Protagonistas de su tiempo, las féminas de la tierra del Yayabo escriben a diario episodios de progreso en la cuarta villa de Cuba
Bien temprano en la mañana, cuando el cantío de un gallo rompe en el silencio, una mujer se arrima al fogón para hacer el café, preparar la leche de sus hijos y verificar que la camisa del uniforme esté planchada. Apenas despunta el alba, la silueta de una mujer cruza el umbral de la casa con folios apresados en carpetas, con tizas y borradores que duermen en los bolsos, con un sombrero para aliviar las temperaturas del mediodía y una guataca para preparar la tierra… Otras, por su parte, permanecen en vilo durante la noche, custodiando aquel lugar, y los primeros claros del día las sorprenden luchando con la modorra del desvelo.
Conscientes de su protagonismo en el desarrollo socioeconómico, político y cultural de Sancti Spíritus, no existe un rincón del terruño que no haya recibido esa suerte de luz que constituye la presencia de una mujer cuando alza su voz para solucionar a aquel problema supuestamente irremediable, cuando ofrece el consejo que, a la postre, puede salvar a muchos del naufragio.
Si bien todavía quedan talanqueras a sortear, cada vez afloran más las historias protagonizadas por las espirituanas, mujeres de a pie que se dejan la piel en aquel central, en la fábrica ubicada en medio del lomerío, en el cafetal de la cooperativa, en el aula de una escuela donde entregan el alma a niños, adolescentes y jóvenes como si fueran sus hijos.
Con el temple heredado de una estirpe de cubanas que desafiaron su época, intentan romper las barreras del estereotipo para demostrar su valía, codo a codo con los hombres. Así, lo mismo bordan como las enseñó la abuela, que toman el pincel, amasan la arcilla afín de crear una pieza con valores artísticos, escudriñan en libros antiquísimos para preservar el pasado, salen en estampida a cubrir la noticia, se visten de azul y encarnan la autoridad en las calles, toman el fusil para alistarse en caso de conflictos o lideran un ejército de hombres en tareas que precisan de sacrificios impensables.

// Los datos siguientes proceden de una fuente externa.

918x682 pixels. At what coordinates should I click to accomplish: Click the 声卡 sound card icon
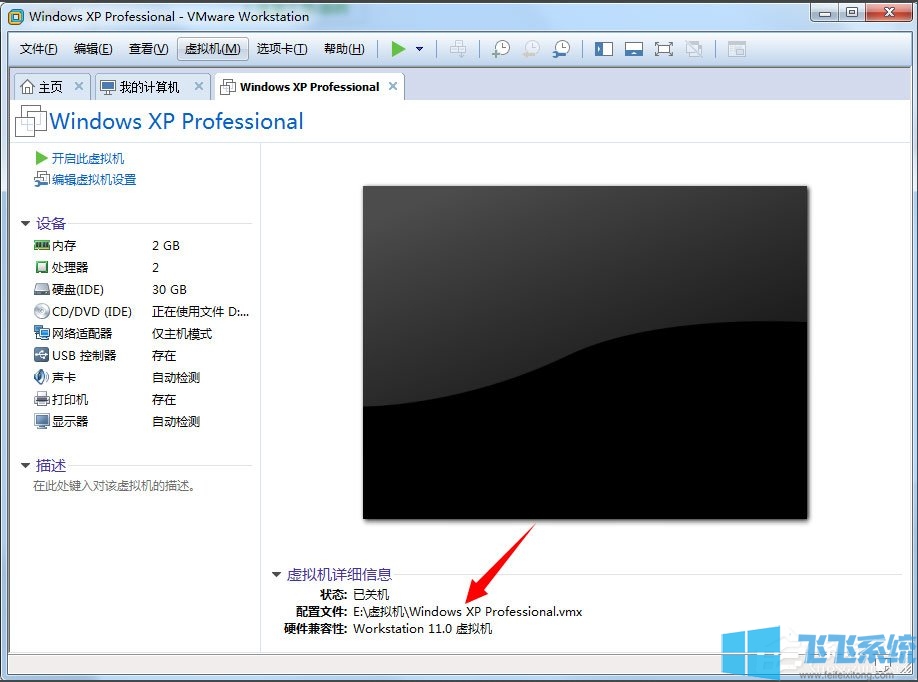coord(41,377)
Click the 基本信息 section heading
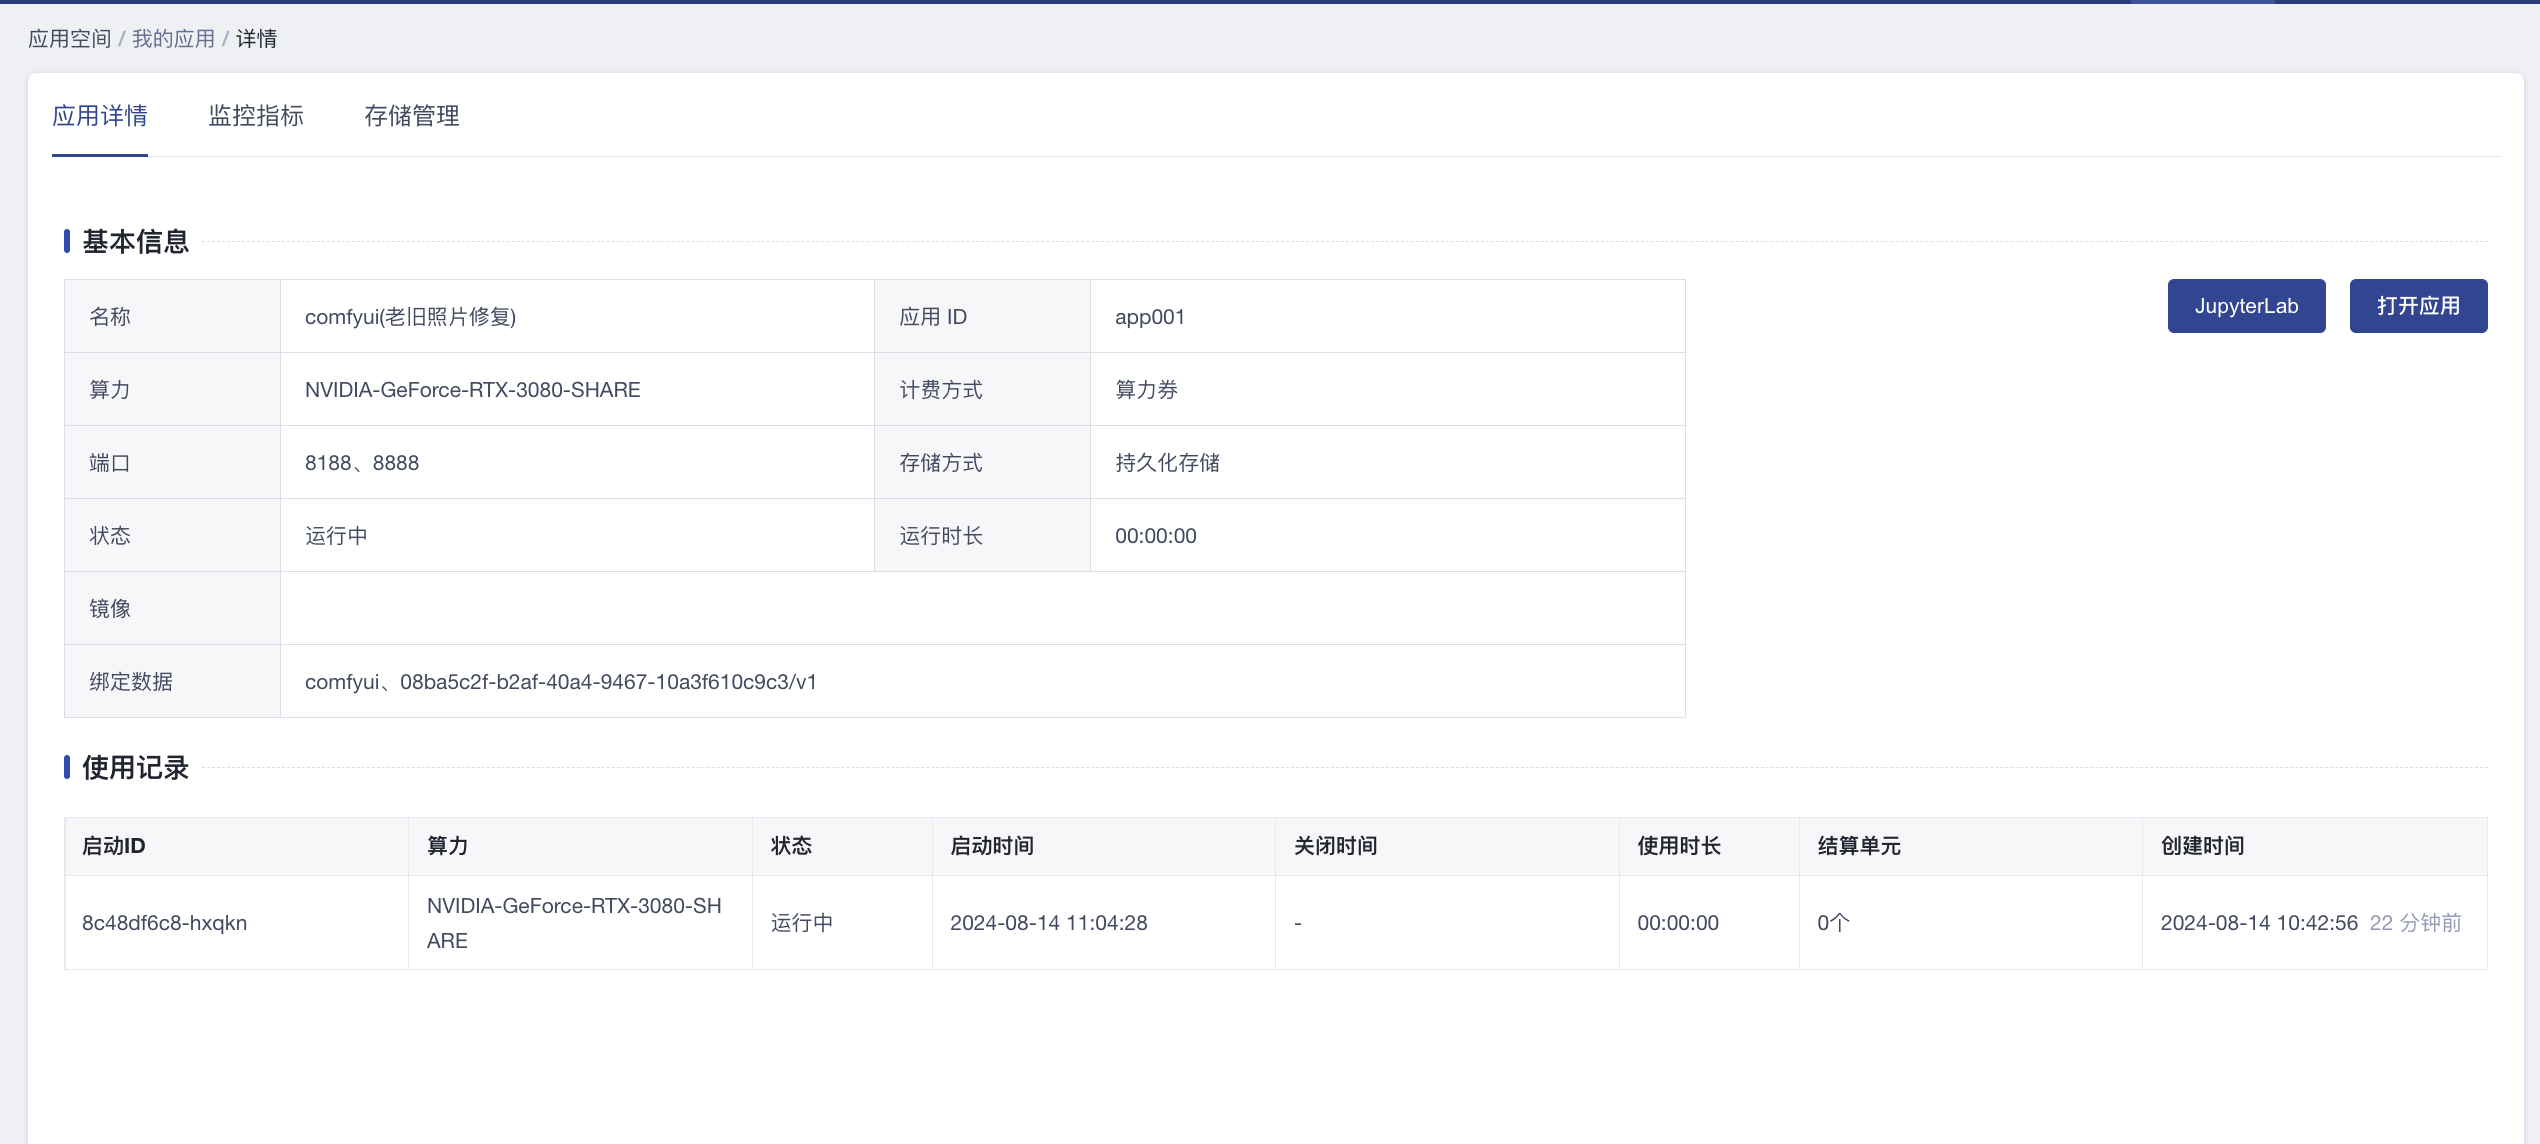The image size is (2540, 1144). pos(135,242)
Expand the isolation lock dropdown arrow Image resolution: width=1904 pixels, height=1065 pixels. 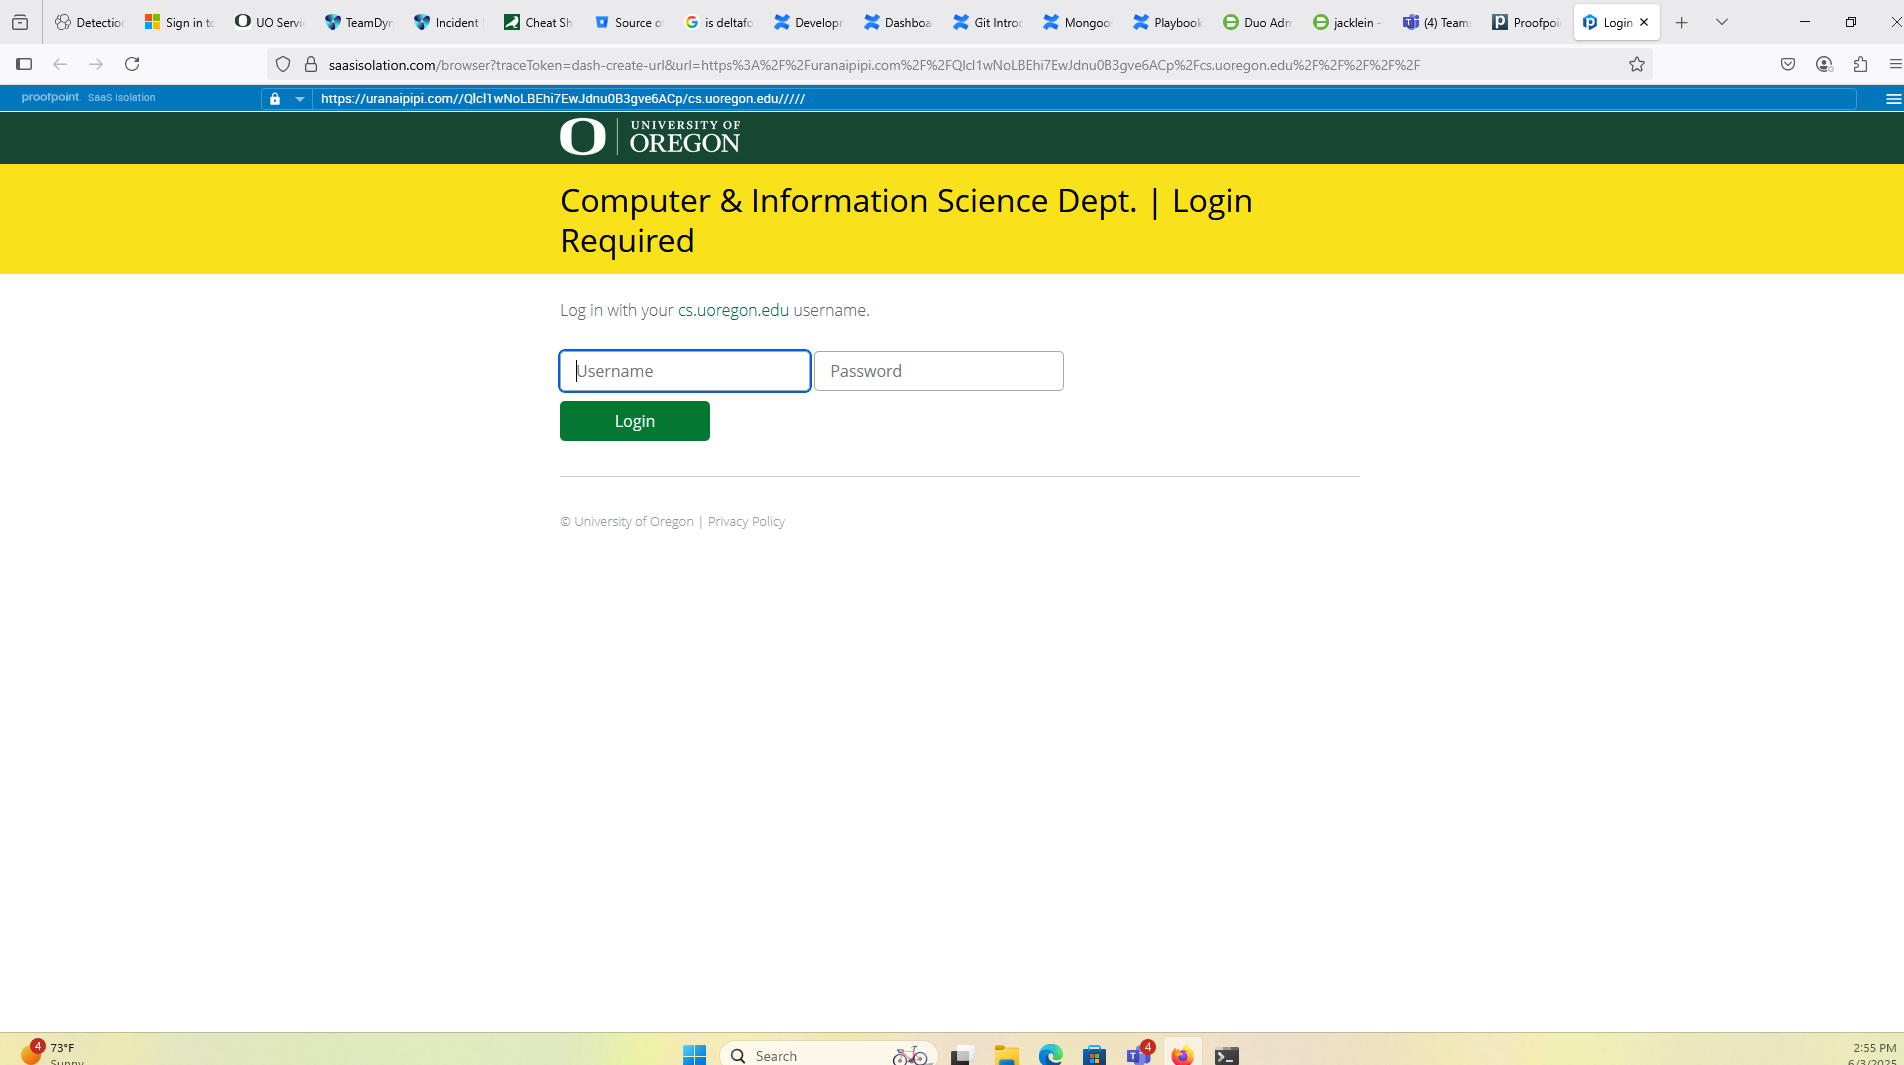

Y todavía no pocos se preguntan dónde yace el secreto para lidiar con mil veleidades y, a la vez, echarse a cuestas un hogar, y erigirse como horcón de una familia.
Bien temprano en la mañana, cuando el cantío de un gallo rompe en el silencio, las hijas raigales de la villa del Espíritu Santo pintan con su quehacer el lienzo cotidiano de la vida. Cada una utiliza sus propias técnicas, colores, trazos y matices para convertir esta tierra de tonadas y tríos, de guayaberas y décimas, en un óleo donde se dibuja la imagen de una mujer.